I have a setup where I obtain protected JNLP via browser, and JNLP saves the authentication cookie as a property. Then javaws is run with the jnlp file. The jnlp requires protected resources, so I need to pass the authentication cookie to the javaws process, so it can use it when downloading the resources... How can I pass the auth cookie to javaws process?
I've checked all parameters available to javaws and JNLP but I couldnt find how this can be done.
Is this even possible?
I think I found solution. Java Web Start uses the same cookie store as Internet Explorer - see comments in here to see how IE persistent cookies are harvested by JavaWebStart application.

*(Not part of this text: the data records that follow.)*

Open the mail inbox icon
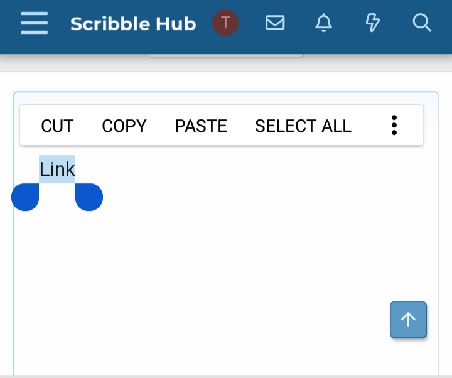 (x=275, y=23)
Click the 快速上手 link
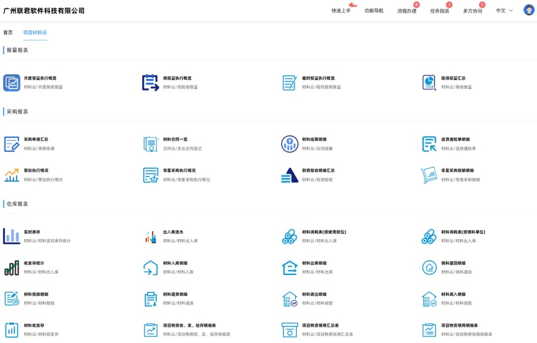The image size is (537, 343). (341, 11)
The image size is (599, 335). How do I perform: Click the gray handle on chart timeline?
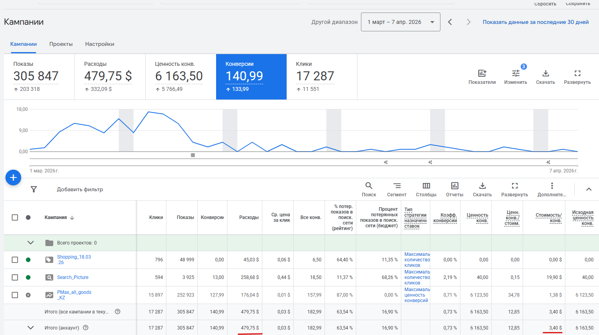click(x=193, y=155)
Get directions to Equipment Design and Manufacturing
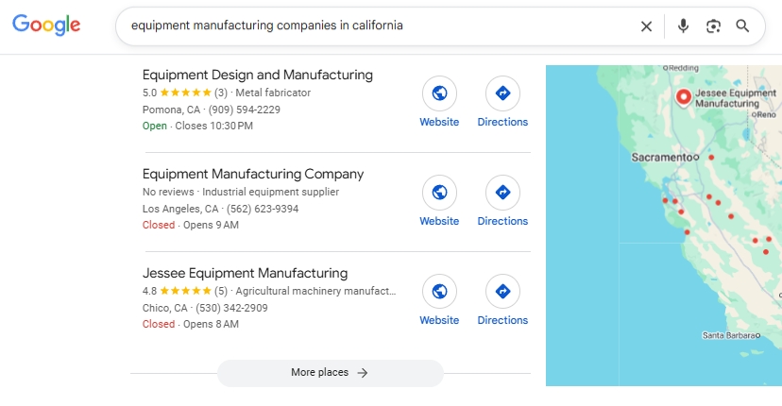Viewport: 782px width, 406px height. click(x=502, y=103)
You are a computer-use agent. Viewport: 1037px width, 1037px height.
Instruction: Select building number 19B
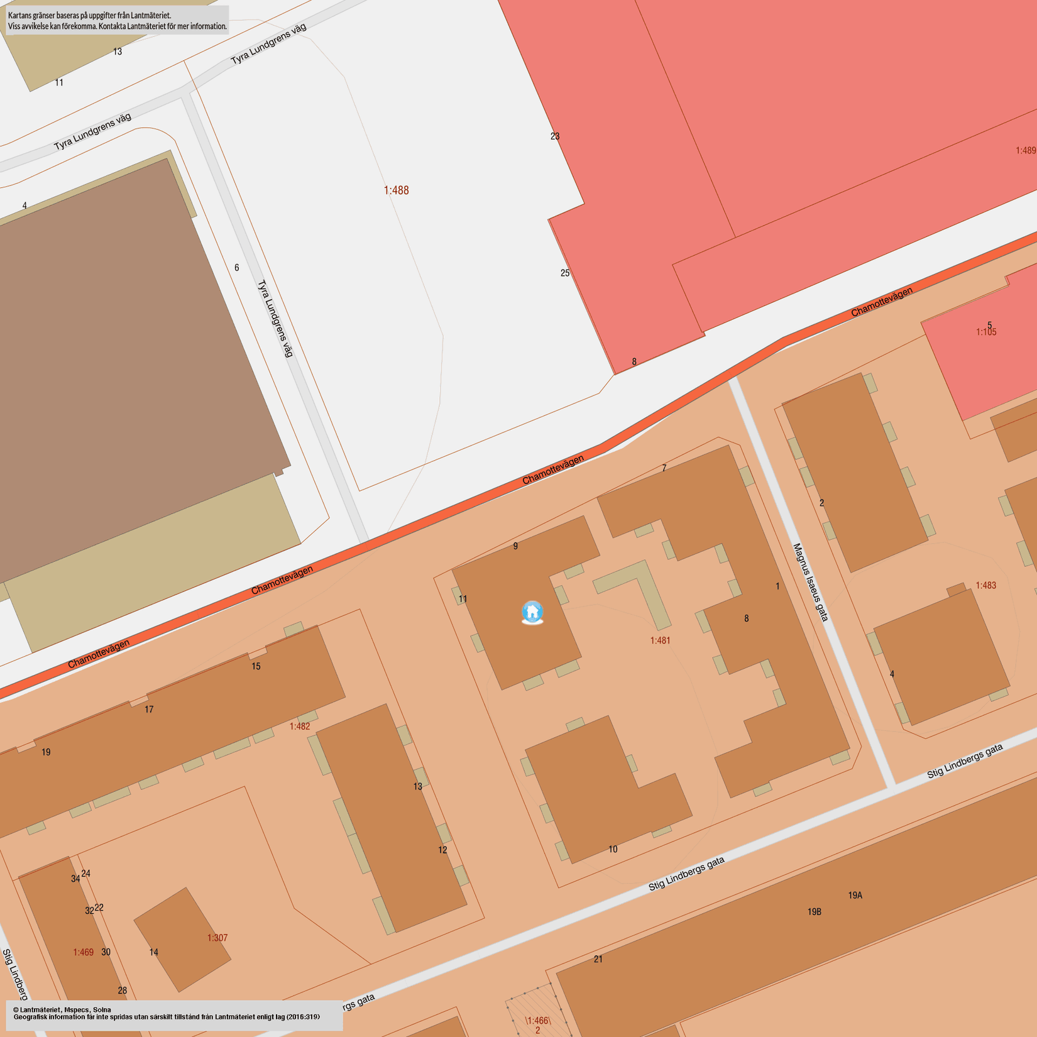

To get this to work, I developed following:
In your Web server have a servlet that intercepts the authentication cookie, make it persistent and add it to response
public class CookieServlet extends org.springframework.web.servlet.mvc.AbstractController {
...
protected ModelAndView handleRequestInternal(final HttpServletRequest req,
final HttpServletResponse resp) throws Exception {
....
Cookie[] cookies = req.getCookies();
String session = null;
if (cookies != null) {
for (Cookie cookie : cookies) {
if (cookie.getName().equals("AUTHSESSION")) {
session = cookie.getValue();
break;
}
}
}
if(null!=session) {
Cookie cookie = new Cookie("AUTHSESSION", session);
cookie.setMaxAge(<specify cookie age>);
resp.addCookie(cookie);
}
...
}
Now launch your jnlp via cmd.exe - you can access the resources without issues as it harvests cookies from IE cookie store
Note: if your authentication supports auth session token being passed as a parameter then you could also extend jnlp "jar" tag to include the AUTHSESSION value i.e.
<jar href="your_jar.jar?AUTHSESSION=<session value>"/>
For us this is not the case and the auth session must be provided as a cookie.